→ **EXERCISE INPUTS**:
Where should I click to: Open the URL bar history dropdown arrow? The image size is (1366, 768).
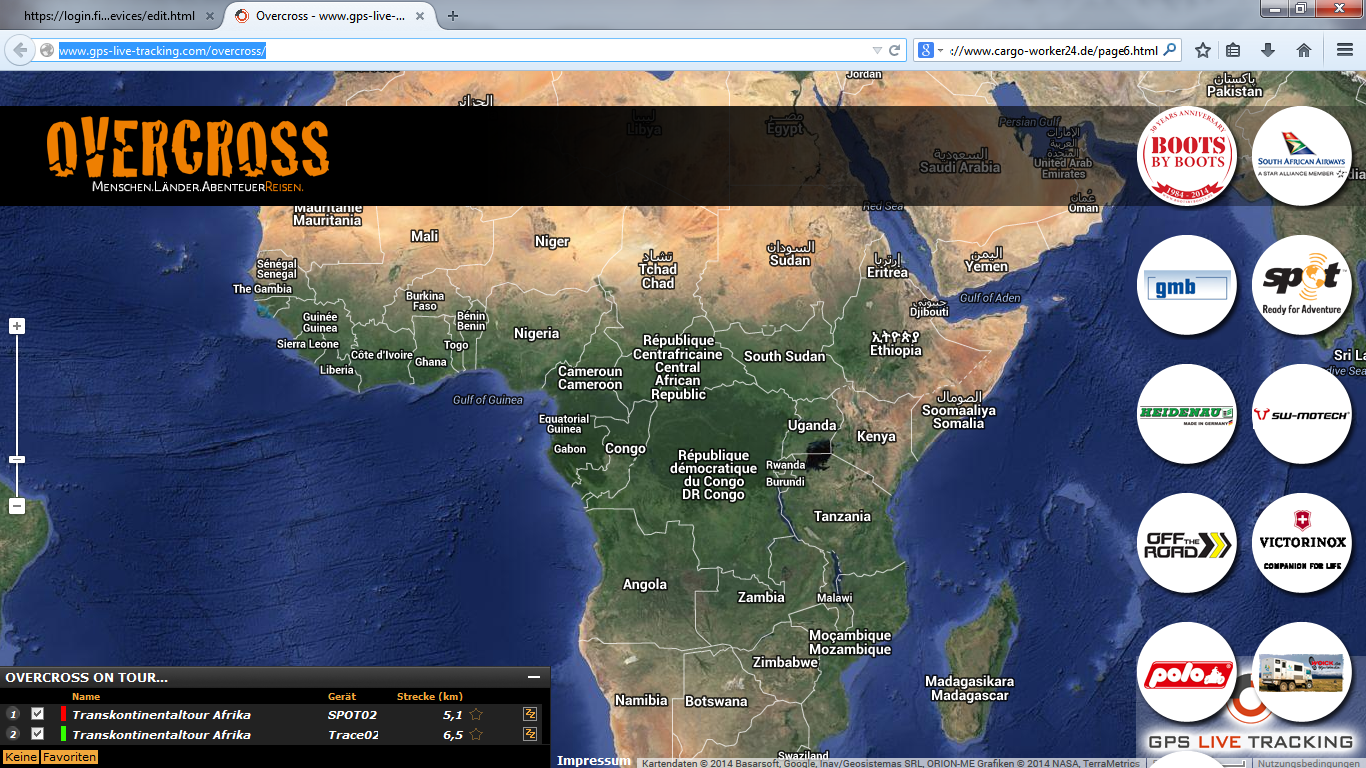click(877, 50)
==
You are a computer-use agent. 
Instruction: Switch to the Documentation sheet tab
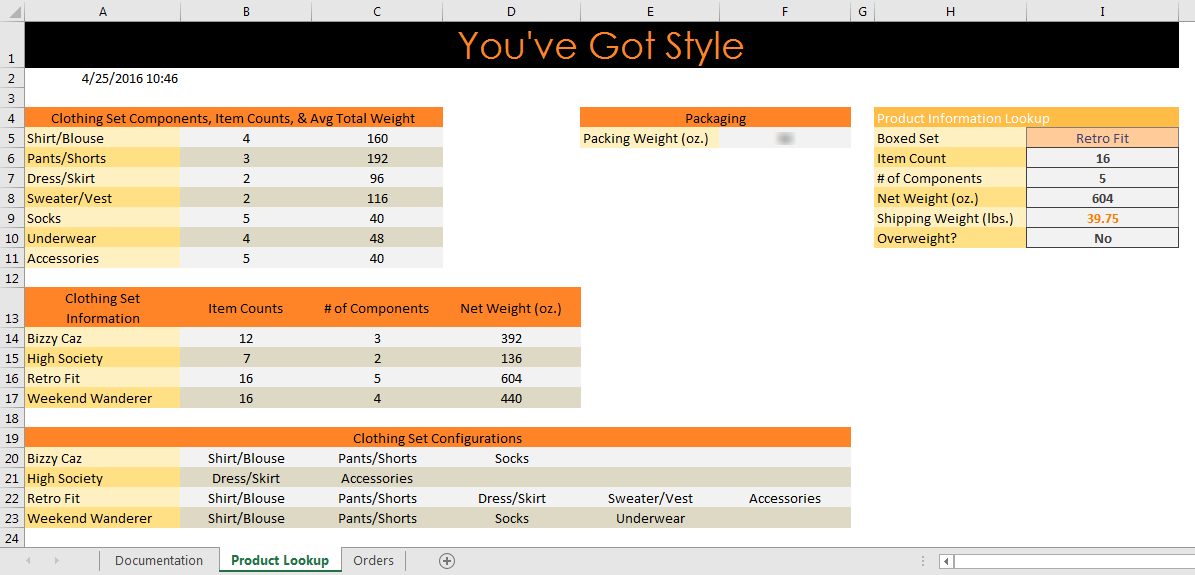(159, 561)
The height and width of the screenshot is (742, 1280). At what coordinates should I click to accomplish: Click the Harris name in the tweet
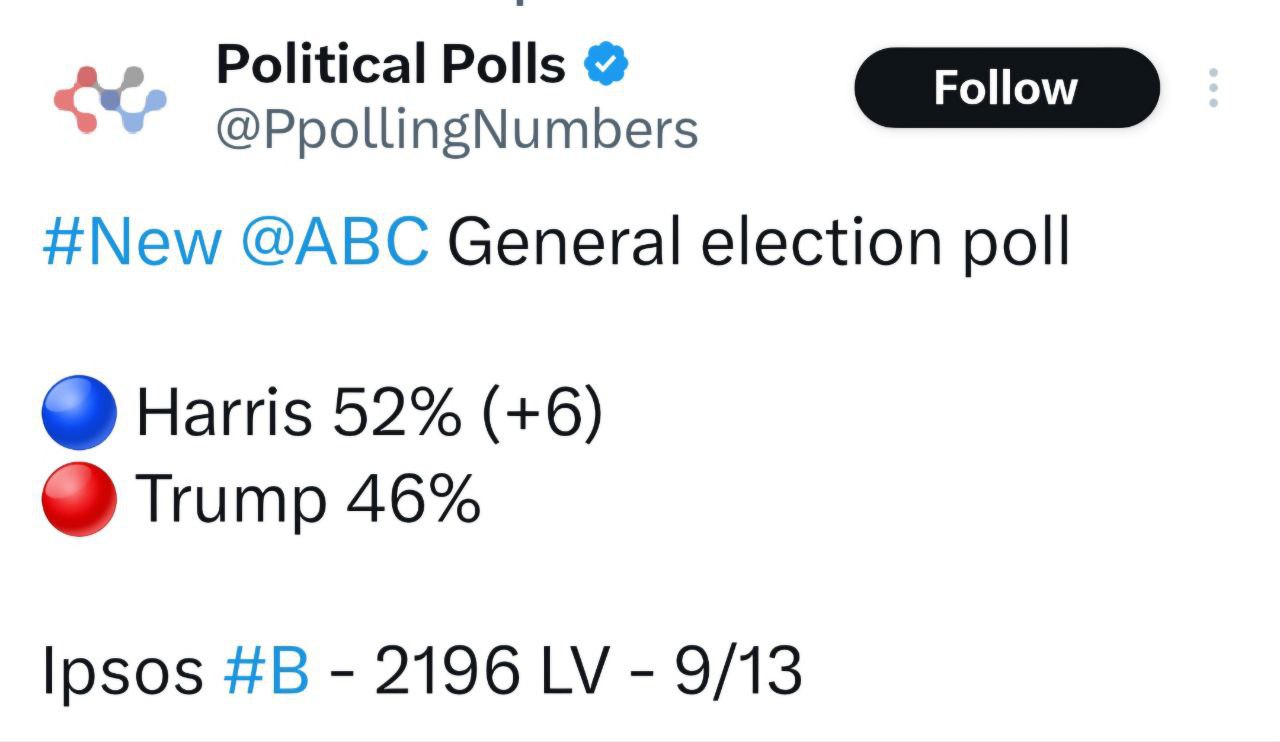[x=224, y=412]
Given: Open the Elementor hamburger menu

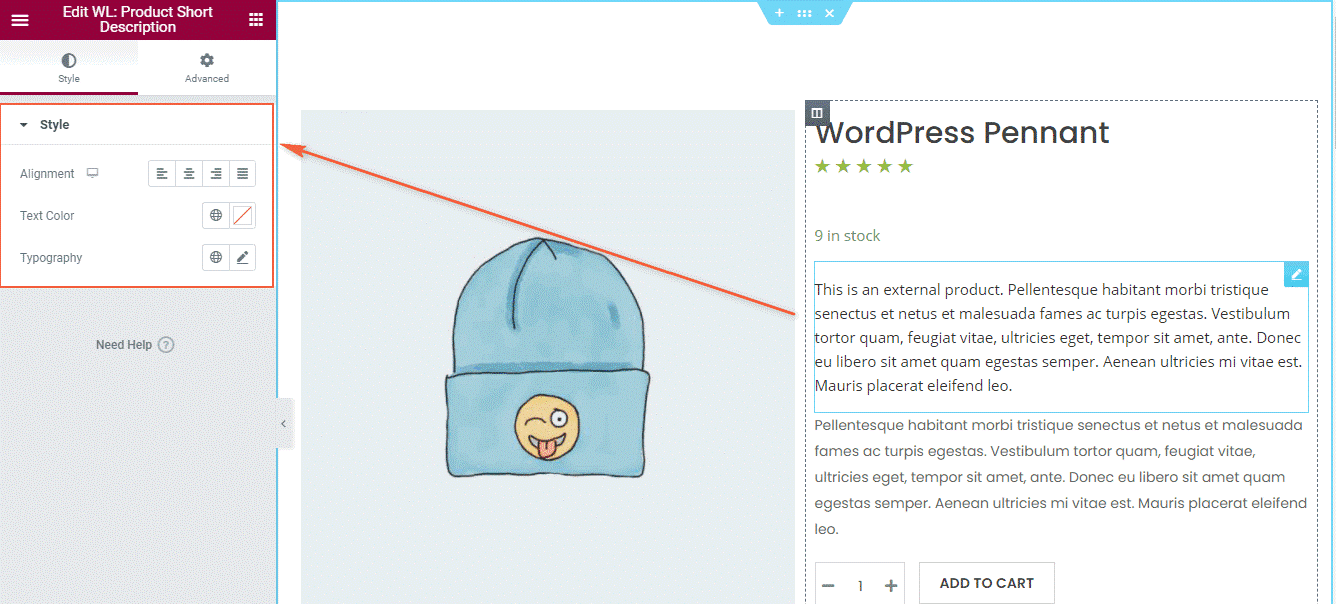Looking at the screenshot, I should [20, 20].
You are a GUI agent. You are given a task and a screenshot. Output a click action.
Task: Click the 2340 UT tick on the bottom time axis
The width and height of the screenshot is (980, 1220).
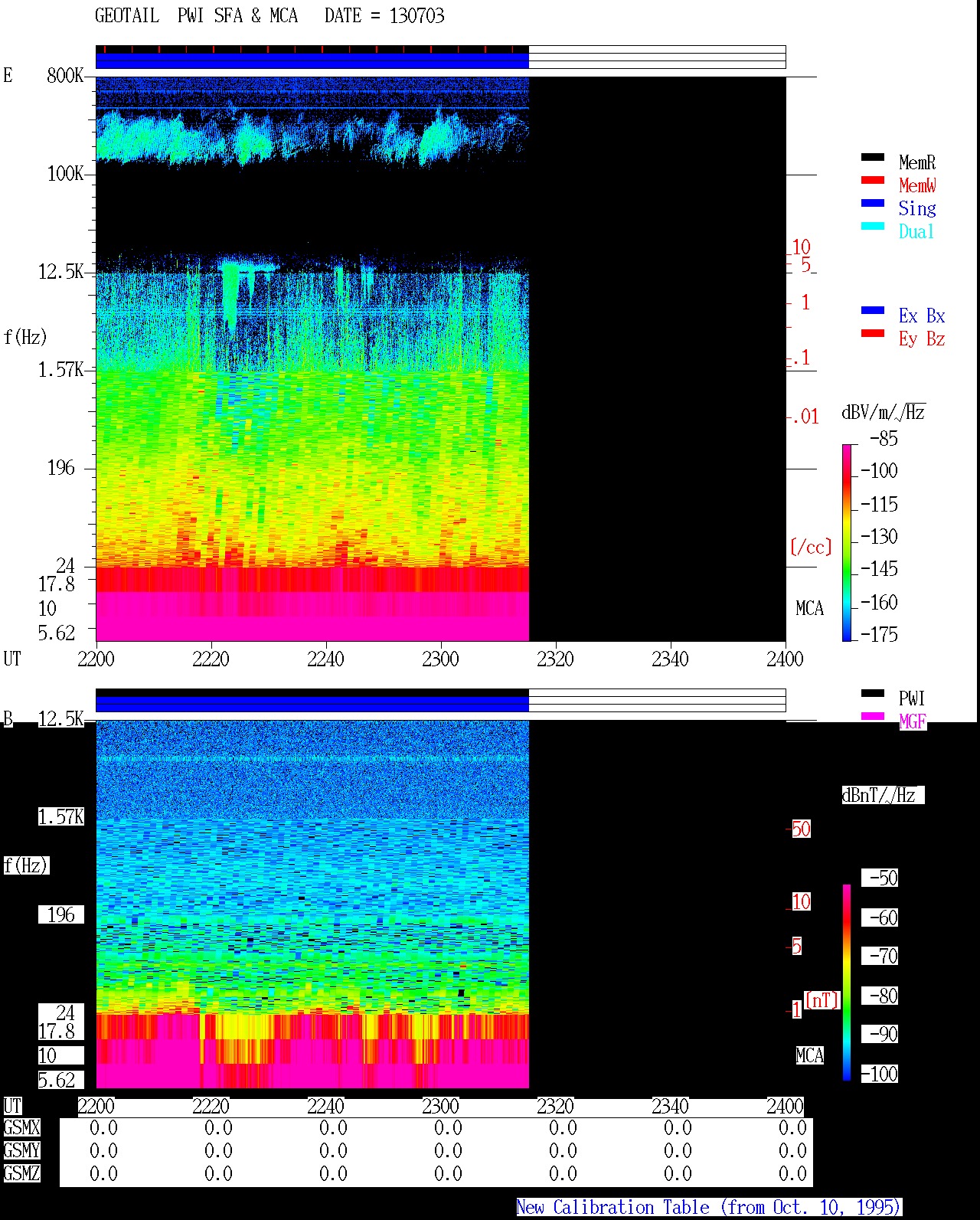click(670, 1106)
---
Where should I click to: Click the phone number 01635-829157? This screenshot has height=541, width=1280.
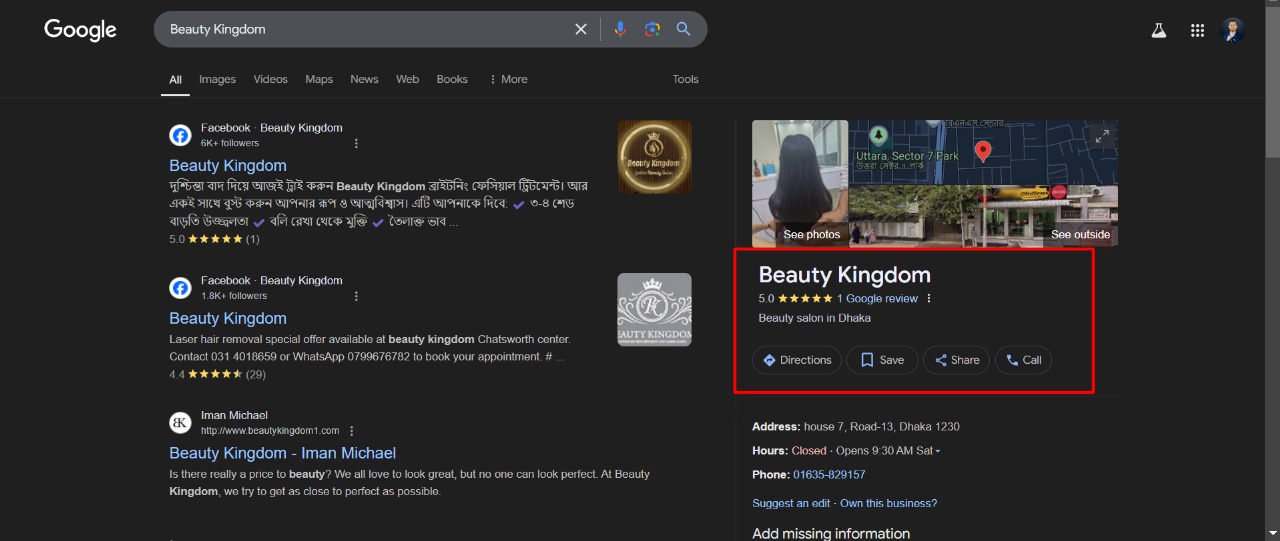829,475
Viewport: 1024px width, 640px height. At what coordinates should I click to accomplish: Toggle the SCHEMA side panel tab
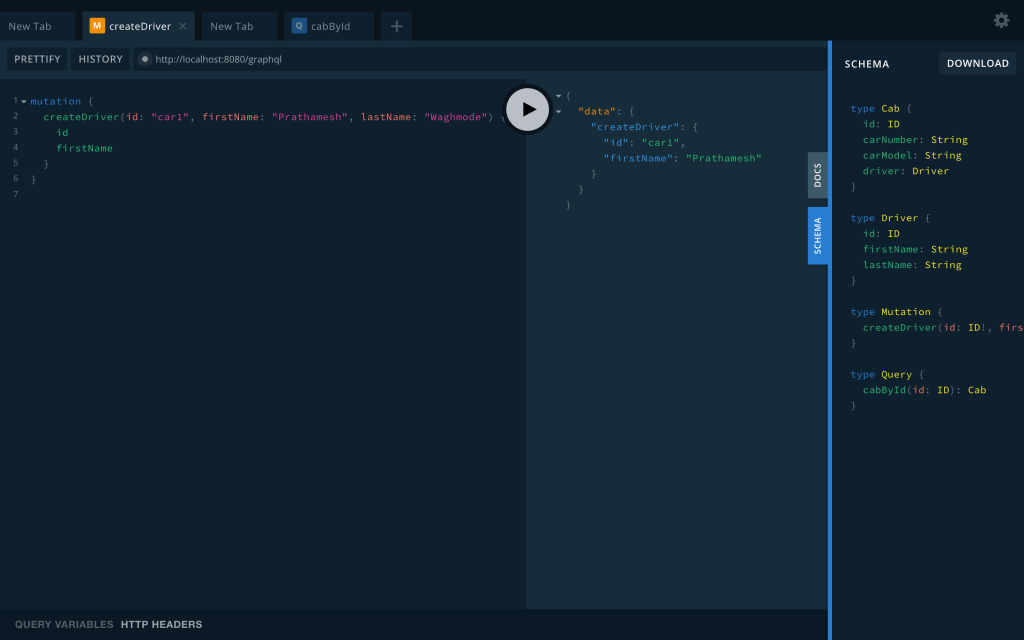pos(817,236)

→ **WORK TO BE COMPLETED**:
Copy the data from the line with "You are a GUI" to the line with "click(670, 1106)", swapping "screenshot" for "image" and keeping everything else the same. Omit the pictures.

→ **EXERCISE RESULT**:
You are a GUI agent. You are given a task and a image. Output a click action.
Task: Click the 2340 UT tick on the bottom time axis
The width and height of the image is (980, 1220).
click(670, 1106)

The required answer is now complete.